| Problem to work on |
Retype every line of the listing below without any changes.
=== Information given ===
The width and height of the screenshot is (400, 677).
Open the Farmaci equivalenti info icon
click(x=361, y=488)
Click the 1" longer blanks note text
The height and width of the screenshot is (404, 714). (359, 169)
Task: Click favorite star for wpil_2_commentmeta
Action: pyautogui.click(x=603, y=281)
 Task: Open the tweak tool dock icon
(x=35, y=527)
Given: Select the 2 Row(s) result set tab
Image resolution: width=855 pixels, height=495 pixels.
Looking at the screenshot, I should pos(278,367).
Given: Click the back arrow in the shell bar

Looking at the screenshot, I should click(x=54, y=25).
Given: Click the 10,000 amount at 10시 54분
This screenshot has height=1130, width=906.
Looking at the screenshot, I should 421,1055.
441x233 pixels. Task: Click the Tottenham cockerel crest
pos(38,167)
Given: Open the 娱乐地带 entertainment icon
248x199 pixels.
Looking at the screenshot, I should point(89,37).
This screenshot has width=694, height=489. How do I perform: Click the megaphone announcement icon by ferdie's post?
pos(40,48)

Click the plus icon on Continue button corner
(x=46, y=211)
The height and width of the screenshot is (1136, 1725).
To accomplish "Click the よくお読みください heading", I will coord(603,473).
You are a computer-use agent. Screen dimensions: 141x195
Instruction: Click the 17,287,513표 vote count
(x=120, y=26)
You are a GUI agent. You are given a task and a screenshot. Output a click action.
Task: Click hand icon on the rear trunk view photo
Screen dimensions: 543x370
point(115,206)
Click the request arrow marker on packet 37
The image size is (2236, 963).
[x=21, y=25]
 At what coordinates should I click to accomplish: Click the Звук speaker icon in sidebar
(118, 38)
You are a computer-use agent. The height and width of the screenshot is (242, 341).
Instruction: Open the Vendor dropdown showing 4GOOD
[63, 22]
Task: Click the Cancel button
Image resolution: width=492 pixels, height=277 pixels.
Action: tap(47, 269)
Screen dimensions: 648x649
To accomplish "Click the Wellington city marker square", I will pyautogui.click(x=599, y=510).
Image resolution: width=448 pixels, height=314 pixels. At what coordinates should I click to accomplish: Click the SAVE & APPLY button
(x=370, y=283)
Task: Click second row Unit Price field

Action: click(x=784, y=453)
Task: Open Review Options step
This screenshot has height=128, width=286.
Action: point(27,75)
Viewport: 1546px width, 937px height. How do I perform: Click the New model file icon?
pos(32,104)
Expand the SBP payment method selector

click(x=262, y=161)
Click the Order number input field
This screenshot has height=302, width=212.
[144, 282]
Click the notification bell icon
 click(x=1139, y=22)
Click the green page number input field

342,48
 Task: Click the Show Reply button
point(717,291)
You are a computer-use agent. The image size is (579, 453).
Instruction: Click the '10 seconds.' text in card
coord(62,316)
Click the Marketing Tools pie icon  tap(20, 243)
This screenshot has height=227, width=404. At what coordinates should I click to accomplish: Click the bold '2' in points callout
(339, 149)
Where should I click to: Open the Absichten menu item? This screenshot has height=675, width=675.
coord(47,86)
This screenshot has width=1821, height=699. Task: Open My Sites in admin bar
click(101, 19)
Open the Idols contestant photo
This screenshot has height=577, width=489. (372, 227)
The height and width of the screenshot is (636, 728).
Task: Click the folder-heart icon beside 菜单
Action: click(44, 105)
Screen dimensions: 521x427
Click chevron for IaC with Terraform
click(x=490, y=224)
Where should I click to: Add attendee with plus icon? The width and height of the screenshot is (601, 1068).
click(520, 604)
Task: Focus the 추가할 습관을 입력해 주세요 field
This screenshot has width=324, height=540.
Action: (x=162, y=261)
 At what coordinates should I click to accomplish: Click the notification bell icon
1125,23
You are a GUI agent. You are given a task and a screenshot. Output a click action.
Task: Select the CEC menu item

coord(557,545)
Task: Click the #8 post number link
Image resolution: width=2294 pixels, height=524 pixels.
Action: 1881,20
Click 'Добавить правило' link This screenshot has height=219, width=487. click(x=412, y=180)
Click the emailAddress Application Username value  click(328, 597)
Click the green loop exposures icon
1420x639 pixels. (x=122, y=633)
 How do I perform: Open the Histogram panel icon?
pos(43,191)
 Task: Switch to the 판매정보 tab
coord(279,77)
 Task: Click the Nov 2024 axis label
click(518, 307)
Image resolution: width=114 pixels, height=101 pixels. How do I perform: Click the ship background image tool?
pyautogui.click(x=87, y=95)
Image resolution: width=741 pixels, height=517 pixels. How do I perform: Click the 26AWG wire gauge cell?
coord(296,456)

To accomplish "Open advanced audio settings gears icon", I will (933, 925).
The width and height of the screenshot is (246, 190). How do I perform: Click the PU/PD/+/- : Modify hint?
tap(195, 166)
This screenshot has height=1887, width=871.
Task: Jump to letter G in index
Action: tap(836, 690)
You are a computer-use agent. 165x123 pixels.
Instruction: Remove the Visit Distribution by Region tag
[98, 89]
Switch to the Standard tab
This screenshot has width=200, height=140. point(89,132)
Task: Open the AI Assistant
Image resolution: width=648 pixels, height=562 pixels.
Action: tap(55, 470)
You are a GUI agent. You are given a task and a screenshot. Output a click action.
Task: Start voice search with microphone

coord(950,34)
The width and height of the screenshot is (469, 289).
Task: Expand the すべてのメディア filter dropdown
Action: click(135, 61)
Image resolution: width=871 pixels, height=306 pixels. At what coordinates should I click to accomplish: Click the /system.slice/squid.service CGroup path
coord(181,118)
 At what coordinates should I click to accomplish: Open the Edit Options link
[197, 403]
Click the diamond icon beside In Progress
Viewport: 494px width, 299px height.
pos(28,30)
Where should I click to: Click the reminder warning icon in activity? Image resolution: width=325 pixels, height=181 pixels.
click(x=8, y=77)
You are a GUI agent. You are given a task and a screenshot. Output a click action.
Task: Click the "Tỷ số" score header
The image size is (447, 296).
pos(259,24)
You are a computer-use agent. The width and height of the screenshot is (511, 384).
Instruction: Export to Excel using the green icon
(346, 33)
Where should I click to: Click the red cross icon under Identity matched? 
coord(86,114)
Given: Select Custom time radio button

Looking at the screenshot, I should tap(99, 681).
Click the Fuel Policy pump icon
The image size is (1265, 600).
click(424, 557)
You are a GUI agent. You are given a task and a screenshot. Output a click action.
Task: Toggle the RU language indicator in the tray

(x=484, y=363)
===
| Response to the task |
The width and height of the screenshot is (400, 677).
Open the Farmaci equivalenti info icon
click(x=361, y=488)
Click the 1" longer blanks note text
The height and width of the screenshot is (404, 714). (359, 169)
Task: Click favorite star for wpil_2_commentmeta
Action: pyautogui.click(x=603, y=281)
 Task: Open the tweak tool dock icon
(x=35, y=527)
Given: Select the 2 Row(s) result set tab
Image resolution: width=855 pixels, height=495 pixels.
Looking at the screenshot, I should pos(278,367).
Given: Click the back arrow in the shell bar

Looking at the screenshot, I should click(x=54, y=25).
Given: Click the 10,000 amount at 10시 54분
This screenshot has height=1130, width=906.
Looking at the screenshot, I should 421,1055.
441x233 pixels. Task: Click the Tottenham cockerel crest
pos(38,167)
Given: Open the 娱乐地带 entertainment icon
248x199 pixels.
Looking at the screenshot, I should point(89,37).
This screenshot has width=694, height=489. How do I perform: Click the megaphone announcement icon by ferdie's post?
pos(40,48)

Click the plus icon on Continue button corner
(x=46, y=211)
The height and width of the screenshot is (1136, 1725).
To accomplish "Click the よくお読みください heading", I will coord(603,473).
You are a computer-use agent. Screen dimensions: 141x195
Instruction: Click the 17,287,513표 vote count
(x=120, y=26)
You are a GUI agent. You are given a task and a screenshot. Output a click action.
Task: Click hand icon on the rear trunk view photo
Screen dimensions: 543x370
point(115,206)
Click the request arrow marker on packet 37
The image size is (2236, 963).
[x=21, y=25]
 At what coordinates should I click to accomplish: Click the Звук speaker icon in sidebar
(118, 38)
You are a computer-use agent. The height and width of the screenshot is (242, 341).
Instruction: Open the Vendor dropdown showing 4GOOD
[63, 22]
Task: Click the Cancel button
Image resolution: width=492 pixels, height=277 pixels.
Action: tap(47, 269)
Screen dimensions: 648x649
To accomplish "Click the Wellington city marker square", I will pyautogui.click(x=599, y=510).
Image resolution: width=448 pixels, height=314 pixels. At what coordinates should I click to accomplish: Click the SAVE & APPLY button
(x=370, y=283)
Task: Click second row Unit Price field

Action: click(x=784, y=453)
Task: Open Review Options step
This screenshot has height=128, width=286.
Action: point(27,75)
Viewport: 1546px width, 937px height. How do I perform: Click the New model file icon?
pos(32,104)
Expand the SBP payment method selector

click(x=262, y=161)
Click the Order number input field
This screenshot has height=302, width=212.
[144, 282]
Click the notification bell icon
 click(x=1139, y=22)
Click the green page number input field

342,48
 Task: Click the Show Reply button
point(717,291)
You are a computer-use agent. The image size is (579, 453).
Instruction: Click the '10 seconds.' text in card
coord(62,316)
Click the Marketing Tools pie icon  tap(20, 243)
This screenshot has height=227, width=404. At what coordinates should I click to accomplish: Click the bold '2' in points callout
(339, 149)
Where should I click to: Open the Absichten menu item? This screenshot has height=675, width=675.
coord(47,86)
This screenshot has width=1821, height=699. Task: Open My Sites in admin bar
click(101, 19)
Open the Idols contestant photo
This screenshot has height=577, width=489. (372, 227)
The height and width of the screenshot is (636, 728).
Task: Click the folder-heart icon beside 菜单
Action: click(44, 105)
Screen dimensions: 521x427
Click chevron for IaC with Terraform
click(x=490, y=224)
Where should I click to: Add attendee with plus icon? The width and height of the screenshot is (601, 1068).
click(520, 604)
Task: Focus the 추가할 습관을 입력해 주세요 field
This screenshot has width=324, height=540.
Action: (x=162, y=261)
 At what coordinates should I click to accomplish: Click the notification bell icon
1125,23
You are a GUI agent. You are given a task and a screenshot. Output a click action.
Task: Select the CEC menu item

coord(557,545)
Task: Click the #8 post number link
Image resolution: width=2294 pixels, height=524 pixels.
Action: 1881,20
Click 'Добавить правило' link This screenshot has height=219, width=487. click(x=412, y=180)
Click the emailAddress Application Username value  click(328, 597)
Click the green loop exposures icon
1420x639 pixels. (x=122, y=633)
 How do I perform: Open the Histogram panel icon?
pos(43,191)
 Task: Switch to the 판매정보 tab
coord(279,77)
 Task: Click the Nov 2024 axis label
click(518, 307)
Image resolution: width=114 pixels, height=101 pixels. How do I perform: Click the ship background image tool?
pyautogui.click(x=87, y=95)
Image resolution: width=741 pixels, height=517 pixels. How do I perform: Click the 26AWG wire gauge cell?
coord(296,456)

To accomplish "Open advanced audio settings gears icon", I will (933, 925).
The width and height of the screenshot is (246, 190). How do I perform: Click the PU/PD/+/- : Modify hint?
tap(195, 166)
This screenshot has height=1887, width=871.
Task: Jump to letter G in index
Action: tap(836, 690)
You are a computer-use agent. 165x123 pixels.
Instruction: Remove the Visit Distribution by Region tag
[98, 89]
Switch to the Standard tab
This screenshot has width=200, height=140. point(89,132)
Task: Open the AI Assistant
Image resolution: width=648 pixels, height=562 pixels.
Action: tap(55, 470)
You are a GUI agent. You are given a task and a screenshot. Output a click action.
Task: Start voice search with microphone

coord(950,34)
The width and height of the screenshot is (469, 289).
Task: Expand the すべてのメディア filter dropdown
Action: click(135, 61)
Image resolution: width=871 pixels, height=306 pixels. At what coordinates should I click to accomplish: Click the /system.slice/squid.service CGroup path
coord(181,118)
 At what coordinates should I click to accomplish: Open the Edit Options link
[197, 403]
Click the diamond icon beside In Progress
Viewport: 494px width, 299px height.
pos(28,30)
Where should I click to: Click the reminder warning icon in activity? Image resolution: width=325 pixels, height=181 pixels.
click(x=8, y=77)
You are a GUI agent. You are given a task and a screenshot. Output a click action.
Task: Click the "Tỷ số" score header
The image size is (447, 296).
pos(259,24)
You are a computer-use agent. The width and height of the screenshot is (511, 384).
Instruction: Export to Excel using the green icon
(346, 33)
Where should I click to: Click the red cross icon under Identity matched? 
coord(86,114)
Given: Select Custom time radio button

Looking at the screenshot, I should tap(99, 681).
Click the Fuel Policy pump icon
The image size is (1265, 600).
click(424, 557)
You are a GUI agent. You are given a task and a screenshot. Output a click action.
Task: Toggle the RU language indicator in the tray

(x=484, y=363)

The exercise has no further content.